The students listen as the teacher reads a script of the story they have recently heard or a script of a story that they have read. (Or you can use this with any text, not limited to a story.) The students are actively listening for a changed detail as the teacher reads. When they hear an inaccurate detail, they grab the marker before their partner does. The students on each team hold their marker up and the teacher counts which side has more markers. The team with the most markers earns 1 point. 

Now for the twist. The teacher then chooses ANY student from the winning side that is holding up a marker and that student needs to say WHAT the error was and then must CORRECT the error by restating the sentence, or part of the sentence, with the correct information. The student cannot receive any help from his teammates. If the student can correctly identify the error and make the correction, he earns another point for his team, for a total of 2 points for that round.

However, if the student that the teacher choose to identify the error and correct it is unable to do so, the opposing team can earn 2 points if the student that the teacher calls on from the side that didn't earn 1 point is successful in stating the error and correcting it.

When I call on a student from the team that has the most markers, I always call on a student that is holding a marker. My reasoning is, if the student grabbed the marker, then she knows there was false information. When I call on a student on the opposing team when the first team member was unable to make the correction, I call on anyone on that team, whether they were first to grab the marker or they didn't beat their opponent.

I like this version BETTER! Why? Because the teacher is able to read more than one sentence at a time. I have played this version and read 4 or 5 sentences before I insert an incorrect detail. The students are intently listening for a longer period of time in anticipation for the incorrect detail. The next time I may chose to read only one sentence until I mention an incorrect detail. This keeps the students on their toes because they don't know how long they will need to listen before they grab the marker.

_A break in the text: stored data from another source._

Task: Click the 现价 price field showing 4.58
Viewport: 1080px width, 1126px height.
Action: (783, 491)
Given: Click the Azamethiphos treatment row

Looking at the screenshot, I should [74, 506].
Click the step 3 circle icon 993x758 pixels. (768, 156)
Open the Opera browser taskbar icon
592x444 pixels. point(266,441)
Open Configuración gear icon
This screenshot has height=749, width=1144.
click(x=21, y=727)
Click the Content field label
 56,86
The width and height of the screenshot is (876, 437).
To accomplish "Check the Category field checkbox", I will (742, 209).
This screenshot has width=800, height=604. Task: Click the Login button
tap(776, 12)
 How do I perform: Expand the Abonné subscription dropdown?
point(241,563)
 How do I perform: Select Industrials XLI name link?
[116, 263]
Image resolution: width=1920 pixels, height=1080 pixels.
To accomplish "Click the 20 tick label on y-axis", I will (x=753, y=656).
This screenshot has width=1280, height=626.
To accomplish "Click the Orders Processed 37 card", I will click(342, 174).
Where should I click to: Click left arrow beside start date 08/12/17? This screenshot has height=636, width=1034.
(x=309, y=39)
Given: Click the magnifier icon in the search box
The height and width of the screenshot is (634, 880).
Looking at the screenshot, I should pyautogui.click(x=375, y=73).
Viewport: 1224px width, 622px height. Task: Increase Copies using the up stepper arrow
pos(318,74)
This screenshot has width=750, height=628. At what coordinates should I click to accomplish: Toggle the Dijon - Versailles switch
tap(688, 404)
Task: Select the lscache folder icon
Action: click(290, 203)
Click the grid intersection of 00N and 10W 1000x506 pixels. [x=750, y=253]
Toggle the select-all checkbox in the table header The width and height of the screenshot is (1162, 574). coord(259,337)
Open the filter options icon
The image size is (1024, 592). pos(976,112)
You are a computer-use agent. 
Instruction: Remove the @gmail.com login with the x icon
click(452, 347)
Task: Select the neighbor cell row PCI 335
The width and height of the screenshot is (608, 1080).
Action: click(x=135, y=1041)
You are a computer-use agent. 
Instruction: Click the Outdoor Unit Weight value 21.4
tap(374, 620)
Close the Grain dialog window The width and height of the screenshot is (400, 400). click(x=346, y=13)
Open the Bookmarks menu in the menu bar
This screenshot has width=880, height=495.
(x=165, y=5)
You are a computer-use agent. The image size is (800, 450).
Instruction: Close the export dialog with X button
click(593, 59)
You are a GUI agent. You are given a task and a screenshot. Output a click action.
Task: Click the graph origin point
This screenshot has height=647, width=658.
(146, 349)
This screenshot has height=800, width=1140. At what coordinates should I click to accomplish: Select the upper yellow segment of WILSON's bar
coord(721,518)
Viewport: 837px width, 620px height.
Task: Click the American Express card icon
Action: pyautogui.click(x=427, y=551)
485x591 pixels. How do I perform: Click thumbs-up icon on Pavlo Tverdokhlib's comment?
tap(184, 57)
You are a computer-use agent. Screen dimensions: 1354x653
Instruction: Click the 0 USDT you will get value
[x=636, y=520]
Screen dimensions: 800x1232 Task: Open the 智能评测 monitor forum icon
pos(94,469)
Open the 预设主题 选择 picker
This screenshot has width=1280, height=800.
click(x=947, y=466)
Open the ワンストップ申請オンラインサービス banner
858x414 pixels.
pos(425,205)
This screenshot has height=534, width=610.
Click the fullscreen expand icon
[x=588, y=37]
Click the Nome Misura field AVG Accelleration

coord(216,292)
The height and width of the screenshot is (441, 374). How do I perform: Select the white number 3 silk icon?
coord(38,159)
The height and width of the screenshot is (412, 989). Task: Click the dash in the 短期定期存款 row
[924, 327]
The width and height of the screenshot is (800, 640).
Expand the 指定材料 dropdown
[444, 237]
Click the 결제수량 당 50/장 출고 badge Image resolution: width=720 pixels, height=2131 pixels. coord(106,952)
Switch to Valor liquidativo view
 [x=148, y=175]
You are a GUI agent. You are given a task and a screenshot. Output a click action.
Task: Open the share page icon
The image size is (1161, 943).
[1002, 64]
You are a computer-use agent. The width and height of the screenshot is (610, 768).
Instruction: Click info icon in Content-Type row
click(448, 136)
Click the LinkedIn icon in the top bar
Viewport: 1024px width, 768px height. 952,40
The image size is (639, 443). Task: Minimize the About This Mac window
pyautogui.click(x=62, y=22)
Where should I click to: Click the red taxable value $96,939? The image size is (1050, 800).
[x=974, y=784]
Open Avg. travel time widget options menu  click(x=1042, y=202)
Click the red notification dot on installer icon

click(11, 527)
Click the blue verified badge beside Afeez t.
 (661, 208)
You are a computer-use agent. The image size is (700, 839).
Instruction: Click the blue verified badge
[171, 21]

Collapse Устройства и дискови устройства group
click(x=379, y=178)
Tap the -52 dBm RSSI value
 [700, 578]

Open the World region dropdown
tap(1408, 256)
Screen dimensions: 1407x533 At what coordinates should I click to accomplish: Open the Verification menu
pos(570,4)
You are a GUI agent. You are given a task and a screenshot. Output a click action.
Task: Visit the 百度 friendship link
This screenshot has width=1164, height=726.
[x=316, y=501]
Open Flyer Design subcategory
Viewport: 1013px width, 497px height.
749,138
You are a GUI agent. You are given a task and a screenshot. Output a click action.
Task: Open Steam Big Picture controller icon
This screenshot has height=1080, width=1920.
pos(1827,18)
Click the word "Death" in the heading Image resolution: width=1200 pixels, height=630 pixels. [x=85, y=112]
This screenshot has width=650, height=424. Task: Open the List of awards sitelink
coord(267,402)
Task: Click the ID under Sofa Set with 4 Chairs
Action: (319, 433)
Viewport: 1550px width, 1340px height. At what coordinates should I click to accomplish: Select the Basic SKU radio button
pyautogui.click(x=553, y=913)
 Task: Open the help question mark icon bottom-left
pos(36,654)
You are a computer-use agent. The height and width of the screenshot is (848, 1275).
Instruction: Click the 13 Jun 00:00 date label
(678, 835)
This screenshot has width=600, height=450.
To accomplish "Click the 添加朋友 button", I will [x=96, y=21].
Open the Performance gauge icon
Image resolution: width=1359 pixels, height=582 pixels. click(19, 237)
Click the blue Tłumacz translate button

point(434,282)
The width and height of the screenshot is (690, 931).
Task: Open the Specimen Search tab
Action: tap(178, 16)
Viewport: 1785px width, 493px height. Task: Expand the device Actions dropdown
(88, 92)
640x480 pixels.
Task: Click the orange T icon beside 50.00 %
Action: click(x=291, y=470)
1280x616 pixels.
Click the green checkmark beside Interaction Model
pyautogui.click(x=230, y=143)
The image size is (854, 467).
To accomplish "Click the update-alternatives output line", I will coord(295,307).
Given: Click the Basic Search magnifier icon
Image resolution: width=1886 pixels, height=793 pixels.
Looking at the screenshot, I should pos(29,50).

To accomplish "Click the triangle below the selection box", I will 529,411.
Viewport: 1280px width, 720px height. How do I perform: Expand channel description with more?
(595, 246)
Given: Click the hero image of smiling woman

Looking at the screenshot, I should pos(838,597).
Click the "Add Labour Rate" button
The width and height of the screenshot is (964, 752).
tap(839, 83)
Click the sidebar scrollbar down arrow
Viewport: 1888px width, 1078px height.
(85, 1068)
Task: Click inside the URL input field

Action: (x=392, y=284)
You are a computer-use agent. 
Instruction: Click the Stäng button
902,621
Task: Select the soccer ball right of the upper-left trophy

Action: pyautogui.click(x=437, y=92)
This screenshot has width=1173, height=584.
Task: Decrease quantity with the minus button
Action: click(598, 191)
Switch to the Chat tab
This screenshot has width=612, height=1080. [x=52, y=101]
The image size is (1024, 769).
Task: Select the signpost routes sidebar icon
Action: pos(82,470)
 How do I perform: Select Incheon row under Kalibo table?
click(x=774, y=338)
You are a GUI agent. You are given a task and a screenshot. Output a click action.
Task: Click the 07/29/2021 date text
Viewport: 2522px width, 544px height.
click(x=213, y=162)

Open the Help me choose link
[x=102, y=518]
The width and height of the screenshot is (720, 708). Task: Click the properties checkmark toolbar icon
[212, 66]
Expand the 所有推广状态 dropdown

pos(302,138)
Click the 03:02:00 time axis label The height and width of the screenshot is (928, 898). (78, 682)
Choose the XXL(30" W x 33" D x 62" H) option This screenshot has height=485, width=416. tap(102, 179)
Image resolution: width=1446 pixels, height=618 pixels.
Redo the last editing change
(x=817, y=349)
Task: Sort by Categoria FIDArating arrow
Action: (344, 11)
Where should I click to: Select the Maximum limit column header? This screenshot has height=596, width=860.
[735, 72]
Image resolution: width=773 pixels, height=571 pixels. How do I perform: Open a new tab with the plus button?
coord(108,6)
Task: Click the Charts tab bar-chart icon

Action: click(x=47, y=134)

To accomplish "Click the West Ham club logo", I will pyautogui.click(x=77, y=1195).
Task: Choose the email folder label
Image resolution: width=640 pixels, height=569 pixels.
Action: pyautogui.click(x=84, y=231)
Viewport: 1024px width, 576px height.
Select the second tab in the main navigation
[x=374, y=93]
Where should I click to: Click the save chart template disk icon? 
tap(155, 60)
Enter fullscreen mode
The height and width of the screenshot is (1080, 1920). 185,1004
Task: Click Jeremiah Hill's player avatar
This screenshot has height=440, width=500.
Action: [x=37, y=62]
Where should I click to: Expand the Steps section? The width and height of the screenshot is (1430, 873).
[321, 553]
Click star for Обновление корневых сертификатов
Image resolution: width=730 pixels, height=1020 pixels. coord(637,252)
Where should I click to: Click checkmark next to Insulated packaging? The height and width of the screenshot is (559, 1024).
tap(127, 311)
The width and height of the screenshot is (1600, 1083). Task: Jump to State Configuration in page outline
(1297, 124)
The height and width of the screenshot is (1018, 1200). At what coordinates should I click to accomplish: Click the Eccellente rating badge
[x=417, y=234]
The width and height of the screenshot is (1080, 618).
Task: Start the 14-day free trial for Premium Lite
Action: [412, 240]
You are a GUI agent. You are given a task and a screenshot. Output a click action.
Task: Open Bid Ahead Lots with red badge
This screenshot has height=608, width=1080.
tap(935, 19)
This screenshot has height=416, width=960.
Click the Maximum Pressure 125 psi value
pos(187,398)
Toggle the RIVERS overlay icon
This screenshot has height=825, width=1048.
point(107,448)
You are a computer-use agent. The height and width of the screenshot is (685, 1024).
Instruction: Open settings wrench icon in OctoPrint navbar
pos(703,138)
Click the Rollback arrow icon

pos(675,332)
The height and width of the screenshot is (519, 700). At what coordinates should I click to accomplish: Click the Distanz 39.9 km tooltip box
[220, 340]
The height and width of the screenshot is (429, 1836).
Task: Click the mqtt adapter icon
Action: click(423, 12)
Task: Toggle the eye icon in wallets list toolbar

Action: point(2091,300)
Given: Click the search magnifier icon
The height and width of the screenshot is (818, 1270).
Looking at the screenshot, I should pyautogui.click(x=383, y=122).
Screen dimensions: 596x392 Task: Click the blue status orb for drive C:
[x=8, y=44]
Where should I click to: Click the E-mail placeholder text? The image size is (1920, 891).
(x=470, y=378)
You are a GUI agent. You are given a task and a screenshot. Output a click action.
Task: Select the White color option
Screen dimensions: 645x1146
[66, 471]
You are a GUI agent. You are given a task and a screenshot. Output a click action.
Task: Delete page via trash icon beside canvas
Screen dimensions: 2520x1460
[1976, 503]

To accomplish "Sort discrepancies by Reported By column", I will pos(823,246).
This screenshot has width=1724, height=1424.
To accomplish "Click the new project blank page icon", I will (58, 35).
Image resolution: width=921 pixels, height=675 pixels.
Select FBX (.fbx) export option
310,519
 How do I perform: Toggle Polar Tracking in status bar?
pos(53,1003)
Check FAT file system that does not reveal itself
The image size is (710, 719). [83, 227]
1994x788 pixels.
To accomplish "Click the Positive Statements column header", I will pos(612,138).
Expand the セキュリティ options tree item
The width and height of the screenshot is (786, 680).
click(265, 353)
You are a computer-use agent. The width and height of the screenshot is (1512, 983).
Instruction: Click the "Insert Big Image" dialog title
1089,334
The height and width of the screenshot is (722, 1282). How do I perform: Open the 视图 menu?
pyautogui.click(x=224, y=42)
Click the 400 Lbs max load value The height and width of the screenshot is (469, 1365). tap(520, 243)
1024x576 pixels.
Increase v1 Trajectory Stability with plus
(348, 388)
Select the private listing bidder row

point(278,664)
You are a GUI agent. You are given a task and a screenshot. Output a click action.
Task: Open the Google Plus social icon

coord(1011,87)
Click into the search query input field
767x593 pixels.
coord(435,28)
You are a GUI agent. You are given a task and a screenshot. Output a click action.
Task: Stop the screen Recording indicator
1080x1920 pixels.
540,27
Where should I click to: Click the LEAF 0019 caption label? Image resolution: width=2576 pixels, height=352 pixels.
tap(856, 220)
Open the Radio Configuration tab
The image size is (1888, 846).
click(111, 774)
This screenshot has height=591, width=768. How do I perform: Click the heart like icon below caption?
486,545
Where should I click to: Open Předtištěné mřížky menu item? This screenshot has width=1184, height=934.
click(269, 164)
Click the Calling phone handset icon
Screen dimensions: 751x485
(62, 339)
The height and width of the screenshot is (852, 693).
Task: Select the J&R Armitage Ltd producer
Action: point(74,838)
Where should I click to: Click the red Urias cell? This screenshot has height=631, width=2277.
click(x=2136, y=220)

If you and your students like playing Marker Partner, then I predict you will also like Marker Partner PLUS


  1. Competition always adds to the fun. I have done something similar with classes built around the structure "tener razón." When I read back to them a part of the story with an error they were to raise their hand as and call out, "usted no tiene razón." The student would also have to correct the error by restating the sentence with the correction.

    1. Oh yes. I have done that also, either with students reading along with the text or without the text and they called out “NO”. I like your idea to say “no tiene razón”.